§ **Material for this exercise**
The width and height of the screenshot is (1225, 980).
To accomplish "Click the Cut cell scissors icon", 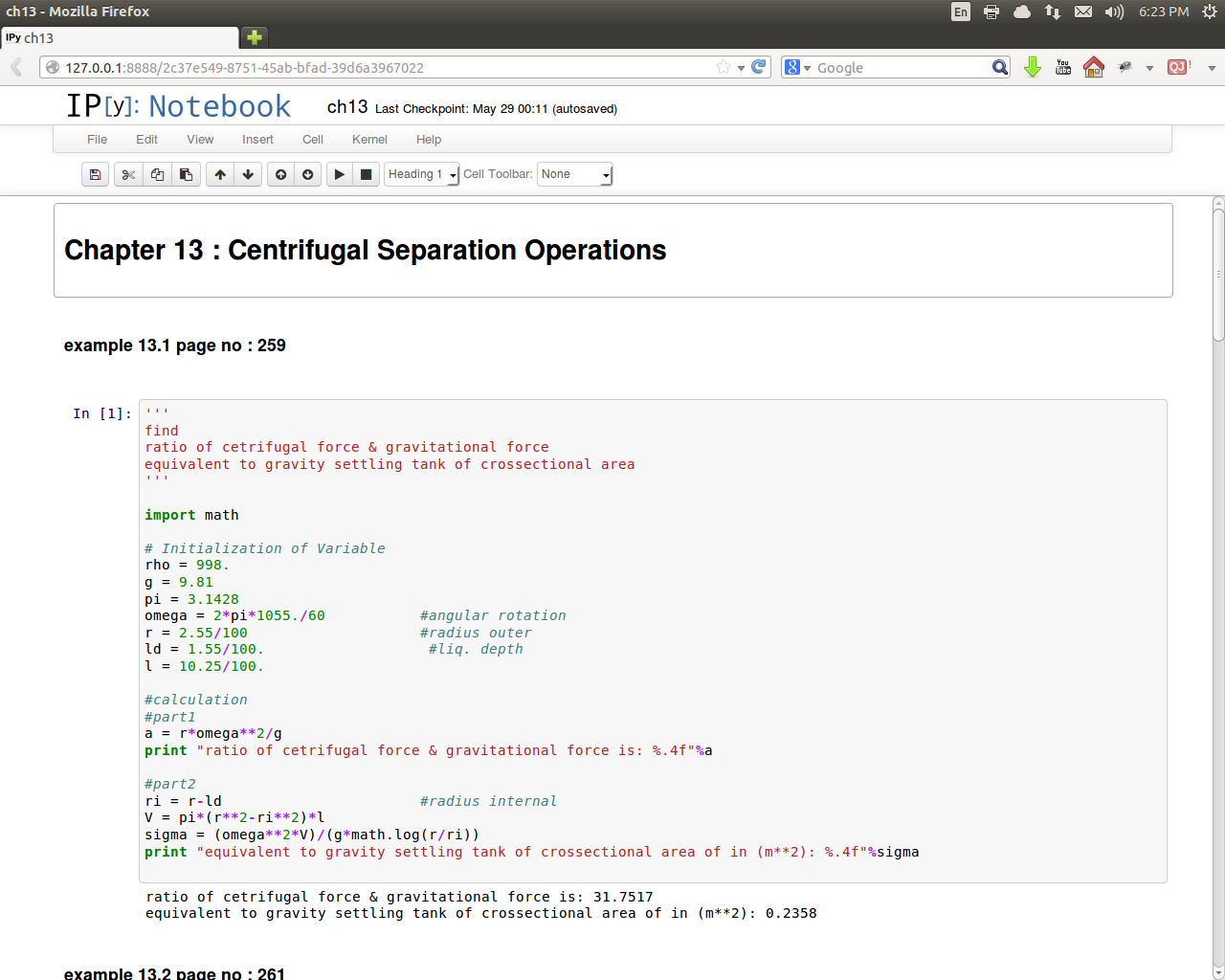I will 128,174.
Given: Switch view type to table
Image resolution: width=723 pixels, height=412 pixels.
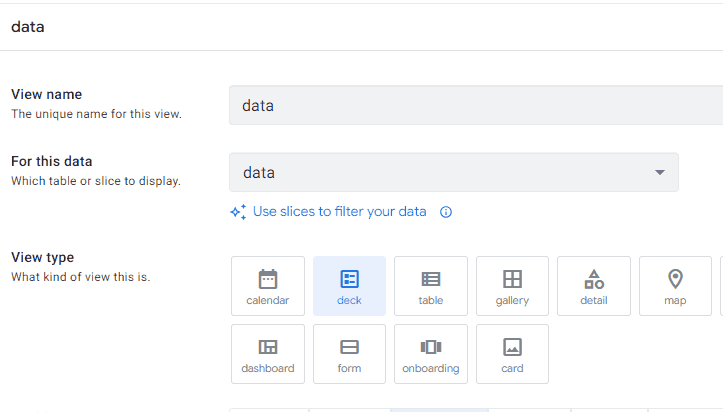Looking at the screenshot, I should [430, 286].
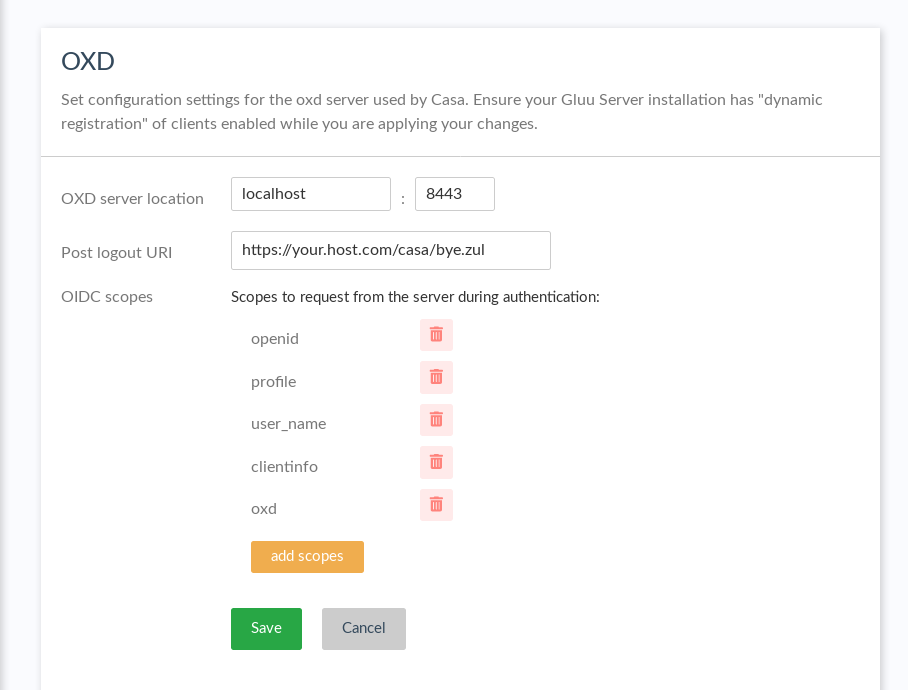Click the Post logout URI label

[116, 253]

§ **What is expected**
Please transcribe exactly the lines from the one containing "Image resolution: width=723" through the final line of the data, including both, and nothing else. Pictures are to be left out.

§ **Answer area**
Image resolution: width=723 pixels, height=412 pixels.
Looking at the screenshot, I should [430, 286].
Click the Post logout URI label

[116, 253]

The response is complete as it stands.